## SELECTED EXTRACT
::::::::
Finally, we have examined father's remaining claims and consider them to be without merit. Accordingly, the order of the Appellate Division should be affirmed, without costs.
PIGOTT, J. (dissenting):
There is no support in the record for the finding that the Department of Social Services made "diligent efforts to encourage and strengthen the parental relationship" in this case, as required by Social Services Law § 384-b (7) (a). Moreover, I agree with Appellate Division precedent holding that the hearing court has the discretionary authority to order posttermination visitation with a parent whose rights have been terminated under Social Services Law § 384-b. Accordingly, I dissent.
I.
Shortly after he was imprisoned, the father of Hailey ZZ. became concerned that her mother was not taking appropriate care of the infant girl. He asked one of his sisters — whom I shall refer to as "K" — to file for custody of Hailey and her half-sister. As he later recalled, "I asked her to begin with, to file for custody of the kids, because the kids were being left with God only knows who for how long, so that's what started this whole situation, because I had asked her to file a petition for custody of my daughter, so I knew she was safe." K filed for custody. When the attention of the Department of Social Services ("DSS") was drawn to Hailey's situation, DSS removed her from her mother's custody pursuant to Family Court Act § 1024, and sent her to live with non-relative foster parents, initially with a woman whom I shall call "N."
::::::::
## Screen grounding examples
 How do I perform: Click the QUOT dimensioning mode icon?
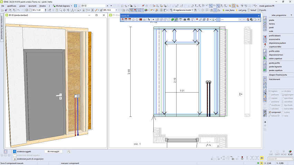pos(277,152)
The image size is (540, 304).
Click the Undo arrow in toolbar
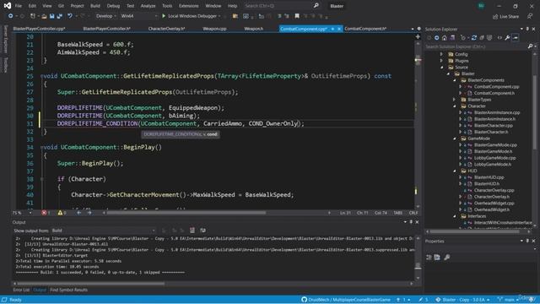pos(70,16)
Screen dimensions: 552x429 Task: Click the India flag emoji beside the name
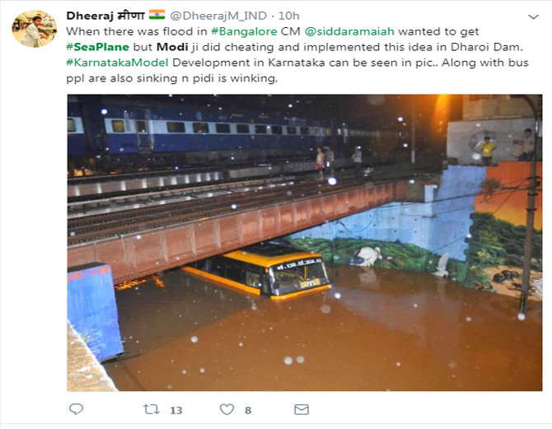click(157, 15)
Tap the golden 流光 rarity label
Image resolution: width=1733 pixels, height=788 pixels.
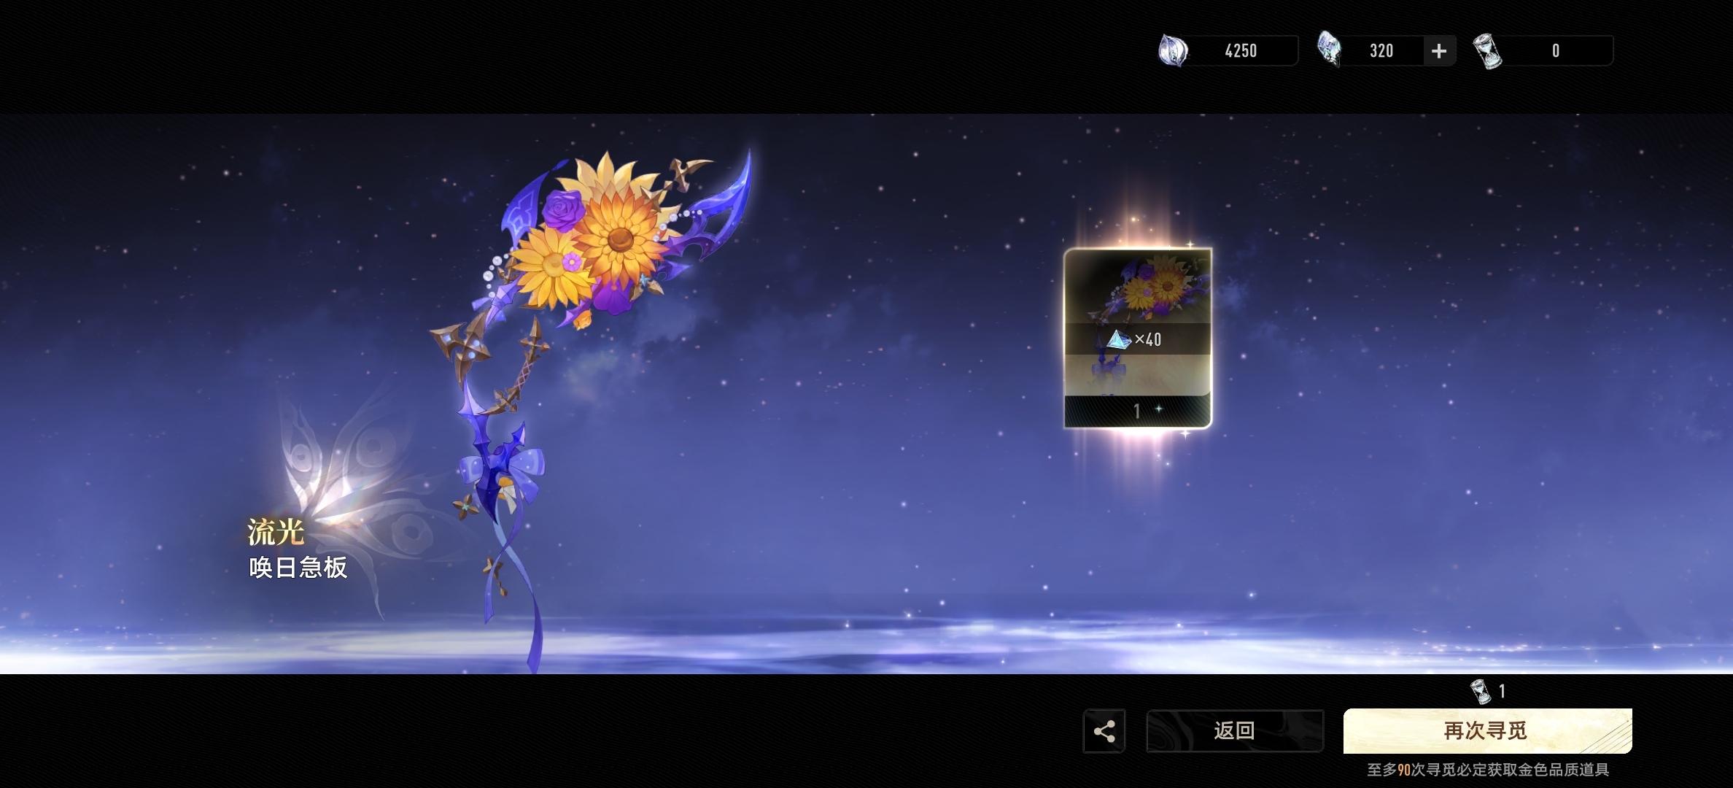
::::::::
## GIVEN TASK A
According to the court opinion excerpt, under which law did the Department of Social Services remove Hailey from her mother's custody?
## GIVEN TASK B
Write the next part of the court opinion excerpt, starting right after its final sentence.

## REPLY A
Family Court Act § 1024.

## REPLY B
Because Hailey's father knew N, and knew she would take good care of Hailey and allow him to see his daughter, Hailey's father asked K to drop her custody application. N and K worked together to continue the father-daughter bond while Hailey's father was in prison. With the cooperation of N, K drove Hailey to visit her father every month, for about three or four hours at a time. The two would hug each other; Hailey's father, whom she called "Daddy," read her books; and they played with puzzles. DSS observed no ill effects whatsoever from these visits.
While in prison, Hailey's father took parenting classes and completed his General Educational Development credential. Unfortunately, while DSS told Hailey's father that he would need to "plan for" Hailey's future, he was given little hint and no specific information about how he might fulfil this requirement while incarcerated.
DSS asked Hailey's father to provide a list of people with whom Hailey might live until he was released. He proposed his father, his sister K, and another sister — whom I shall call "P." DSS's Family Assessment and Service Plan reports that, in addition to K, who had filed for custody, P called DSS and said she would be willing to care for Hailey and her half-sister.
Correspondence between DSS and Hailey's father in early 2010 gives no hint of the urgency of his finding a suitable relative (or a friend who was a certified foster parent) who could file for custody or guardianship of Hailey and take care of her until he was able to (see generally Family Court Act § 1017), in that way demonstrating his planning for the future of the child.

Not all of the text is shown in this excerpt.